Mücadelenin içindeyken yaptığımız küçük hesapların gün gelip bizi mücadeleden koparma ihtimalini düşünüyorum. Ya da böyle küçük hesaplar yapmanın devrimden başka yaşam olmadığı düşüncesinden ne kadar uzakta olduğunu. Öğrendiğimiz iki kavram; hesapsızlık ve kopuşmak. Düzen içi yaşamı getiriyorum gözlerimin önüne, devrimden başka bir yaşamın olmadığı düşüncesi giderek kafamda daha da somutlaşıyor. Bu anda yoldaşlara bakıyorum. Bazı başlar yerde, bazılarının gözleri uzaklara dalmış. İç sorgulamalar yapılmaya başlanmış bile, besbelli. Ama bu güzel, Kasım bu yüzden var; sormak ve sorgulamak, kendinle mücadele etmek ve hedefleri büyütmek için.
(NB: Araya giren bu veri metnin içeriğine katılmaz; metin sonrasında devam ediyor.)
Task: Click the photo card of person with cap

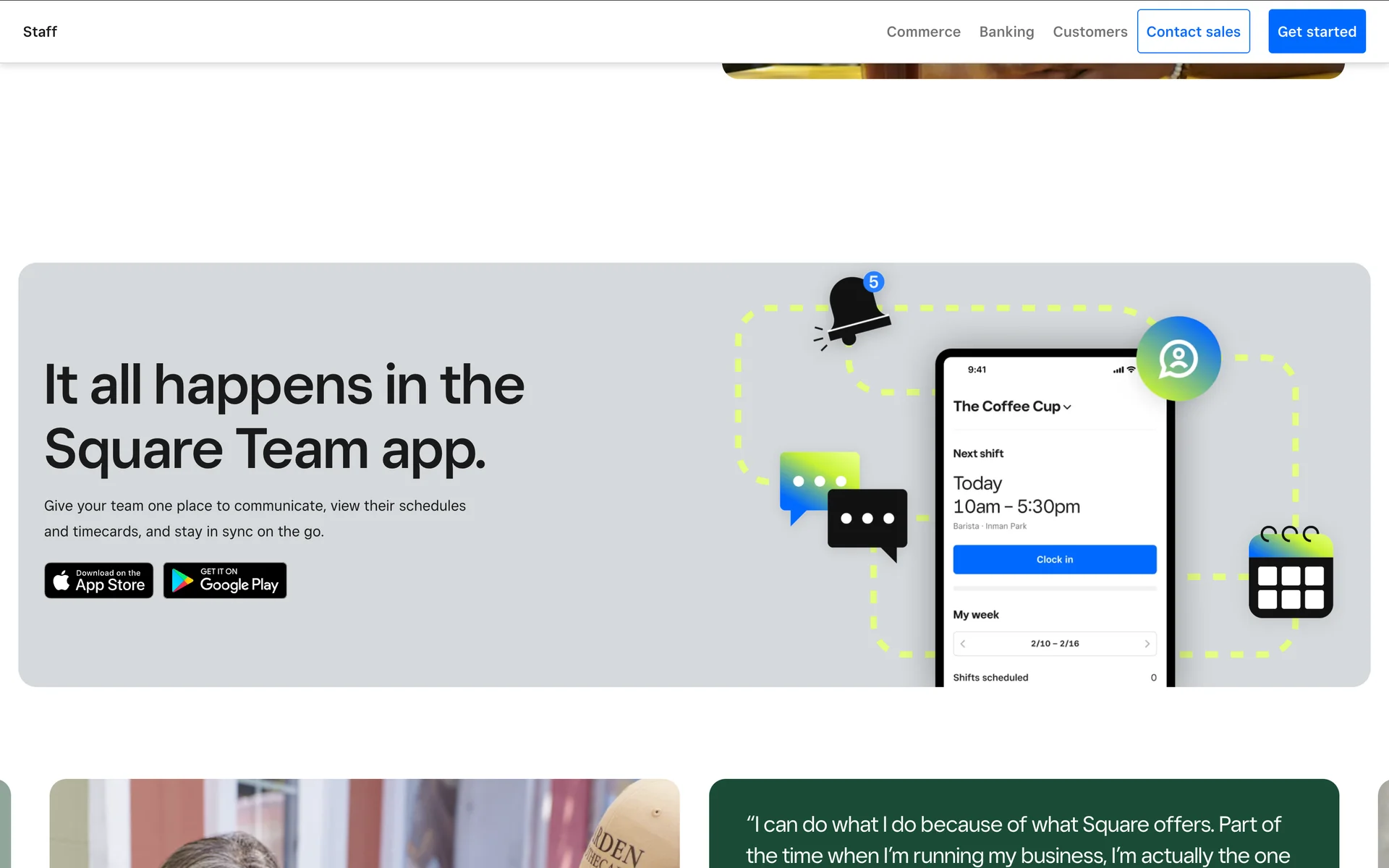Action: (x=364, y=825)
Moderatör yoldaş atölyemizin sonraki kısmında bizlere bir soru yöneltiyor yine, soru sormayı seven bir yoldaş. "Tanıdığımız bir şehit yoldaş var mı?" diyor. Hepimiz genciz, mücadele yaşamımız pek yok, saflarda yerimizi yeni almış sayılırız. Aramızda henüz mücadeleye yeni atılmış genç yoldaşların çokluğu hemen gözümüze çarpıyor. Çoğumuzun tanıdığı, vakit geçirdiği ve dokunduğu bir şehit dahi yok. Bizden yaşça daha büyük yoldaşlar imdadımıza yetişiyor. Tanıdıkları yoldaşlardan bahsediyorlar. Onlar anlatıyor, biz dinliyoruz. Tanışamadık belki hiçbiriyle ama biz de fikirlerimizi ve duygularımızı paylaşıyoruz. Burada vurgulanması gereken önemli bir nokta şu ki, anlatımlarda ölümsüz yoldaşlar erişilmesi imkansız gibi bahsedilmiyor. Şehit yoldaşlardan böyle bahsetmek, onlar gibi olmak ve onları aşmak için önemli. Elbette hepsinin zaafları, yetersizlikleri, değişmesi gereken yanları vardı. Hepsi bizler gibi birer insandı neticede. Onları diğer insanlardan ayıran şey ise bir kopuşu temsil etmeleri ve hesapsızca kendilerini devrime adamaları idi. Şehitleri tanıyan yoldaşların aktarımlarından sonra hayatında hiç tanıdığı bir yoldaşı şehit düşmemiş olan yoldaşlar da atölyeye katkıda bulunuyor. Bir yoldaş örgütlenme sürecinde Eskişehir’de şehit düşen Ozan Sökmen ve Fırat Şeran yoldaşların düşmana teslim olmadıkları sokaktan geçerken yaşadığı duygularından bahsediyor. Evet diyorum kendi kendime, Kızıldere’den, Sabahat Karataşlar’dan, Orhan Yılmazkayalardan, Yeliz ve Şirin yoldaşlardan gelen teslim olmama geleneğini son dönemde taçlandıran devrim şehitleri onlar. Bu örnekler de içererek aşmayı gösteriyor bizlere. Çıkışı yapanlar tarihe bir imza attılar, diğerleri de bunu taçlandırarak devam ettiler. Yaratılan devrimci değerler işte böyle gelişmiyor mu? Eğer biz şehitlerimizden öğrenmezsek, onların izinden yürümezsek mücadele geri düşer kuşkusuz. Bundan dolayı Kasım bizim için çok özel bir yerde duruyor. Tüm senenin yoklamasını veriyoruz biraz da bu zaman diliminde. Kendimize karşı özeleştiri vererek geride bırakacağız bir Kasım’ı daha. Onlardan güç alarak, devrimciliğimizi yeniden yaratarak. Ne mutlu bize ki böyle güçlü bir kaynaktan besleniyoruz. Ne mutlu ki, bu yazıyı yazarken masada duran Suruç şehidi Hatice Ezgi Sadet’in o güzel fotoğrafı bana kocaman gülümsüyor. Ne büyük onur ki ölümsüzler beni ve benim gibi onlarca genç yoldaşı denetliyor. Kasım ayının son günlerinde, onlara özlem ve minnetle.